- Elon Musk criticized the F-35 and called crewed fighters obsolete in the drone era.
- Musk’s comments align with tech leaders advocating for drones over traditional military assets.
- Drones can’t yet replace crewed aircraft. Even if they could, a mix of both might be more effective.
Drones are changing war in ways we never thought possible, but are we to the point where uncrewed systems can replace top-dollar weapons like the F-35 stealth fighter?

Prominent tech-industry figures say yes. Analysts and former warfighters say that we aren’t there yet and that replacement might not be the right call, regardless.
Tesla CEO Elon Musk has targeted the Pentagon’s prized fifth-generation stealth jet, the F-35 Lightning II Joint Strike Fighter. In a series of social-media posts on X this week, he called it idiotic to continue building them and criticized the design. Pointing to Ukraine, he said human-piloted jets were “obsolete” and “inefficient” and would “just get pilots killed” as drones and counter-air threats become more prolific.
In the Ukraine war, drones are surveilling and striking enemy vehicles and troop positions. But they are not a substitute for crewed jets, which Kyiv has long sought in greater numbers even as pilots face a tough air-defense environment.
Musk’s comments follow similar remarks by former Google CEO Eric Schmidt, who called tanks “useless” last month while urging the Army to “give them away” and “buy a drone instead.” Musk went a bit further, speculating about ways adversaries could defeat the F-35’s stealth.
His criticism of the jet comes as he prepares to target “wasteful” government spending as part of Trump’s Department of Government Efficiency initiative.

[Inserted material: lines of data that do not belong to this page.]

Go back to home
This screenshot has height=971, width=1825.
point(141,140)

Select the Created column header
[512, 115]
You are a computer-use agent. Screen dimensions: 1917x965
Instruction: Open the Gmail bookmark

The F-35 Joint Strike Fighter is the Pentagon’s most expensive weapons system program, with lifetime costs expected to top $2 trillion. Musk has previously suggested the F-35, troubled by setbacks throughout its development, is not the best fit for the military.
Four years ago, the SpaceX founder said a remotely controlled uncrewed fighter would be a better alternative to the F-35 and argued the future was autonomous drone warfare.

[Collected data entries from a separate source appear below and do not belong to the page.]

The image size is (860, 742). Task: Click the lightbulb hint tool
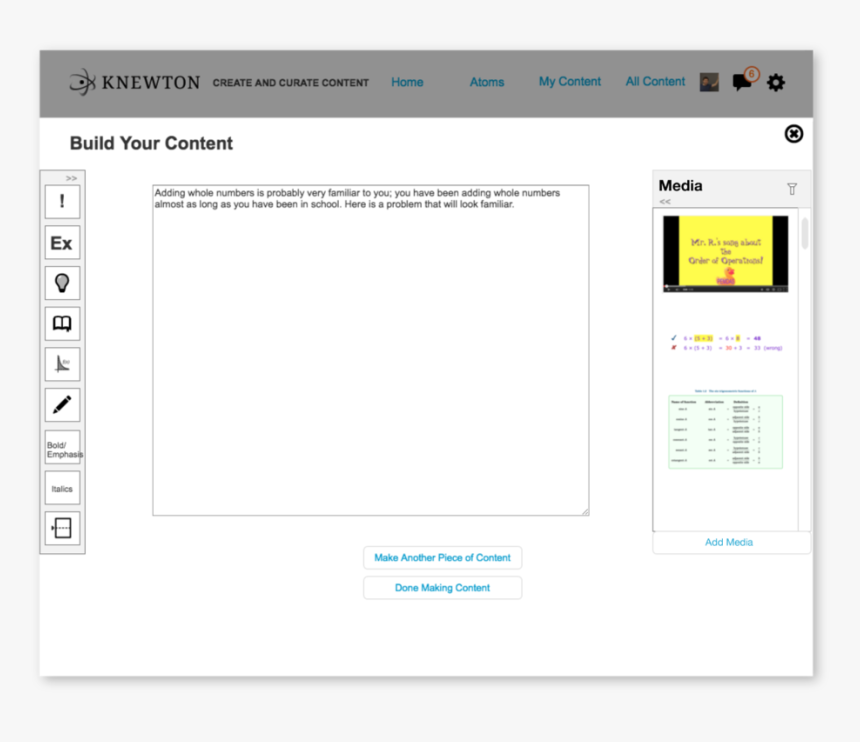[x=62, y=283]
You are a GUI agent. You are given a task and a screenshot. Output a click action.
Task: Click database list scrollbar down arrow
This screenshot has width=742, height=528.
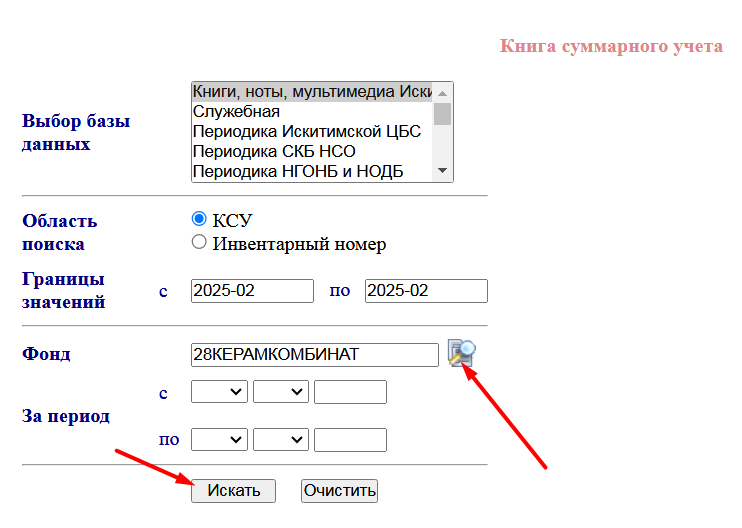[x=442, y=172]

This week, he said: “Manned fighter jets are obsolete in the age of drones.”
Drones are game changers
Small, cheap drones are transforming land warfare by providing new options for tactical reconnaissance, targeting solutions, and threatening maneuver. For situations where air and sea combat over vast areas might be more prevalent, like a war in the US military’s priority Indo-Pacific theater, these drones are too slow with inadequate payloads and range to be sufficient.
“Most of the drones that the Pentagon is investing in to increase its ‘mass’ on the battlefield or provide enough capacity to overwhelm enemy defenses are not nearly as capable as crewed aircraft,” Stacie Pettyjohn, the director of the Defense Program at the Center for a New American Security, said, noting “they are supposed to be cheap so that they can be purchased in large numbers.”

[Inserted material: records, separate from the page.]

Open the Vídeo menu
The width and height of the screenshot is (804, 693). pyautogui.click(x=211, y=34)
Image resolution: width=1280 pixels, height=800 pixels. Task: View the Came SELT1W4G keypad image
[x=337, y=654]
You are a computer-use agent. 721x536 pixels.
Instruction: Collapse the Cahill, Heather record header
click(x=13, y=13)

“They lack the range, survivability, and payload capacity of larger, more expensive crewed jets,” she added. “These, in particular, are not going to be able to replace the capabilities provided by crewed aircraft like the F-35 or B-2 bomber.”
In a theater like the Indo-Pacific, the US also needs fast, low-observable, and highly maneuverable platforms that are able to carry advanced sensors and stand-off weaponry across great distances and through contested airspace.
“That’s just not something that small UAVs can do,” Justin Bronk, a Royal United Services Institute airpower analyst, said.
Providing the full range of capabilities for this theater means larger, more sophisticated platforms with a higher price tag. Existing remotely controlled systems meet only some of the demands, some can cost as much as an F-35, and they are vulnerable to intensifying electronic warfare and surface-to-air threats.
The US military is actively developing semiautonomous and artificial-intelligence-driven aircraft, from pilotless F-16s to collaborative combat aircraft in which a pilot directs the tasks. This space offers immense potential but with limitations since the technology isn’t yet mature.
“If I develop an aircraft that does not require a human in the cockpit, I could develop one that could pull 15 G’s, 20 G’s because you’re no longer worried about the physiology of the human,” said Guy Snodgrass, a retired naval aviator and former senior defense official.
Without a human pilot, “you could then strip out the cockpit, you could strip out the oxygen generation, you could strip out a lot of the life-support systems,” which could free up space for sensors, weapons, and more, the former TOPGUN instructor said, adding that “there are definitely advantages.”
But without crewed fighter aircraft, particularly the high-end systems like the F-35, the US risks being “stuck with a huge capability gap for a significant period of time because the drone technology and the ability to not only produce it but then to incorporate it in the military and actually employ it in a tactically relevant or strategically relevant sense isn’t there yet,” he said.
Mixing the crewed fighters with uncrewed aircraft
In response to Musk’s comments on X about its fighter aircraft this week, a spokesperson for Lockheed Martin told Business Insider that the F-35 Joint Strike Fighter is “the most advanced, survivable, and connected fighter aircraft in the world, a vital deterrent and the cornerstone of joint all-domain operations,” a reference to the jet’s role as a combat quarterback.